» **OBJECTIVE**: Reproduce the records word for word, starting at their first line and ending at the line that contains "Action: click(x=179, y=28)", with both of those lines included.
-------
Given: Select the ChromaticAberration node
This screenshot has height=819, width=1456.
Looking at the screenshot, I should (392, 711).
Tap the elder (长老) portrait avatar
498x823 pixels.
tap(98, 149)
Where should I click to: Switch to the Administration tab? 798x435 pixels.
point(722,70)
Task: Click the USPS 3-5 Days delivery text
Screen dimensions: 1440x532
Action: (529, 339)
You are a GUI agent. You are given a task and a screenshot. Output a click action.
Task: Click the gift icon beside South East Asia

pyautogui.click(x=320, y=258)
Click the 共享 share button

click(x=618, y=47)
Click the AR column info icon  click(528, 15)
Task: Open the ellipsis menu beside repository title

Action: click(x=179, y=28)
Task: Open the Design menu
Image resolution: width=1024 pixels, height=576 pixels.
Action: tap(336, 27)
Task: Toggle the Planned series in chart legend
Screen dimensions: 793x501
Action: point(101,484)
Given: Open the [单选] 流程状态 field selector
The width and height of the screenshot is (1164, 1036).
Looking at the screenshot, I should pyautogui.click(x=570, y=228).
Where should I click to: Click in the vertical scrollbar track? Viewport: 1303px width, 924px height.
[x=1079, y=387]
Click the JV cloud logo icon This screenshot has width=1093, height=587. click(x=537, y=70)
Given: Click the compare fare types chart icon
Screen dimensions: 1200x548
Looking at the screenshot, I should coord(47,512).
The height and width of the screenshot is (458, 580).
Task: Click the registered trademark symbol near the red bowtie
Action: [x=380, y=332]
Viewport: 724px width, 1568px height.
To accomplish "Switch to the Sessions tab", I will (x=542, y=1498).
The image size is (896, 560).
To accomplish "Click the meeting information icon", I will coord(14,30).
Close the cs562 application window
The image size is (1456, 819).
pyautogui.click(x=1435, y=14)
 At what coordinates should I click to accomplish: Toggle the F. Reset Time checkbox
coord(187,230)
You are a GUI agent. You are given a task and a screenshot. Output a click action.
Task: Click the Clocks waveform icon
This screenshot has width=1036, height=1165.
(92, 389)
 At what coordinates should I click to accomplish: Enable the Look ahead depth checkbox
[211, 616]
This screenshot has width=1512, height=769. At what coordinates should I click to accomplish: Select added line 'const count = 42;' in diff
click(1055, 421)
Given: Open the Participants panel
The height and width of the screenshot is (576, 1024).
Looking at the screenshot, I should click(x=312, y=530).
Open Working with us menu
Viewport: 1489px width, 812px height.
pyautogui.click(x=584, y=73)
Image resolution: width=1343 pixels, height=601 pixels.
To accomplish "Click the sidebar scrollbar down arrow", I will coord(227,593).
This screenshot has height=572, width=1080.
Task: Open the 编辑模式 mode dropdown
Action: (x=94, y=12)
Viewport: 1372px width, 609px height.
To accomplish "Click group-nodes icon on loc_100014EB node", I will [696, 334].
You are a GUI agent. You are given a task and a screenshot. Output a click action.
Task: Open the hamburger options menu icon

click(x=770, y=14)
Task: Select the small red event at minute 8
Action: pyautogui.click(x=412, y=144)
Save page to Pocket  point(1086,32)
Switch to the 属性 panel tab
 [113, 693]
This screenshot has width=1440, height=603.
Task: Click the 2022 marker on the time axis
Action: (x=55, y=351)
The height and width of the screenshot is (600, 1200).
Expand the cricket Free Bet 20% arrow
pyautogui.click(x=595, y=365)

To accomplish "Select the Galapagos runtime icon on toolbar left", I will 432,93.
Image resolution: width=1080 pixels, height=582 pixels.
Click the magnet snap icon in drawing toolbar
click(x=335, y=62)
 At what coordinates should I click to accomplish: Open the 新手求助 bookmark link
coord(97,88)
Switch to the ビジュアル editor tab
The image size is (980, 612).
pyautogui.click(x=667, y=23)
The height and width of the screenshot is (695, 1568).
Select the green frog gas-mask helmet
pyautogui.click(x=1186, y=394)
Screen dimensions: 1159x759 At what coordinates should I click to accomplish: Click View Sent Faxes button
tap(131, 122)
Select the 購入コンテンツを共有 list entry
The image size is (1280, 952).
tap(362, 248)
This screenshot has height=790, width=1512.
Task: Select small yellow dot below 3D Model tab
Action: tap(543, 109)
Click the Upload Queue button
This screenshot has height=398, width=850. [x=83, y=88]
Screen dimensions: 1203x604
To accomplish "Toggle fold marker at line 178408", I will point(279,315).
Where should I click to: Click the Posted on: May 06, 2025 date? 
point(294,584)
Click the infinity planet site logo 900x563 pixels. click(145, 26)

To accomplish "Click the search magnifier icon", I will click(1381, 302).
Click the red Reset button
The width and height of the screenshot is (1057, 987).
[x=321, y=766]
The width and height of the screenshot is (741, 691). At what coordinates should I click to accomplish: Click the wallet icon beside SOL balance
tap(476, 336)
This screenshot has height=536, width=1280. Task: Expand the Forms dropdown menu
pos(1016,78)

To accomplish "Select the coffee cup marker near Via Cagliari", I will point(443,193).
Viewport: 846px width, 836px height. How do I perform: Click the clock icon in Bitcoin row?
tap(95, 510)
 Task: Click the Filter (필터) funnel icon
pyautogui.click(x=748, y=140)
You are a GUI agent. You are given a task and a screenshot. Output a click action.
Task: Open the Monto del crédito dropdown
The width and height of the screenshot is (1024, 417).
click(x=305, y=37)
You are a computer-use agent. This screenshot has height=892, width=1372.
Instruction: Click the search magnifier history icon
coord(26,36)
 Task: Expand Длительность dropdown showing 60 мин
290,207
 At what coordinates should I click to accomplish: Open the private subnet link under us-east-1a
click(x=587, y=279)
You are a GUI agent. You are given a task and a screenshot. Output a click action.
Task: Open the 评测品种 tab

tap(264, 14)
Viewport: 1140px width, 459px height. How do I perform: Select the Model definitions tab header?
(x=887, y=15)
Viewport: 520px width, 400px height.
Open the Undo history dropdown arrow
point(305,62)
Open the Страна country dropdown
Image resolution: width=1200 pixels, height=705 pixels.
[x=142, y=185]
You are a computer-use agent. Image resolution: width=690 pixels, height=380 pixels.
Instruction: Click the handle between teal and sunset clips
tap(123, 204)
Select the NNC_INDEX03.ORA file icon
-------
» **SOLUTION TO THIS TASK**:
Given: Select the ChromaticAberration node
This screenshot has height=819, width=1456.
Looking at the screenshot, I should (392, 711).
Tap the elder (长老) portrait avatar
498x823 pixels.
tap(98, 149)
Where should I click to: Switch to the Administration tab? 798x435 pixels.
point(722,70)
Task: Click the USPS 3-5 Days delivery text
Screen dimensions: 1440x532
Action: (529, 339)
You are a GUI agent. You are given a task and a screenshot. Output a click action.
Task: Click the gift icon beside South East Asia

pyautogui.click(x=320, y=258)
Click the 共享 share button

click(x=618, y=47)
Click the AR column info icon  click(528, 15)
Task: Open the ellipsis menu beside repository title

Action: click(x=179, y=28)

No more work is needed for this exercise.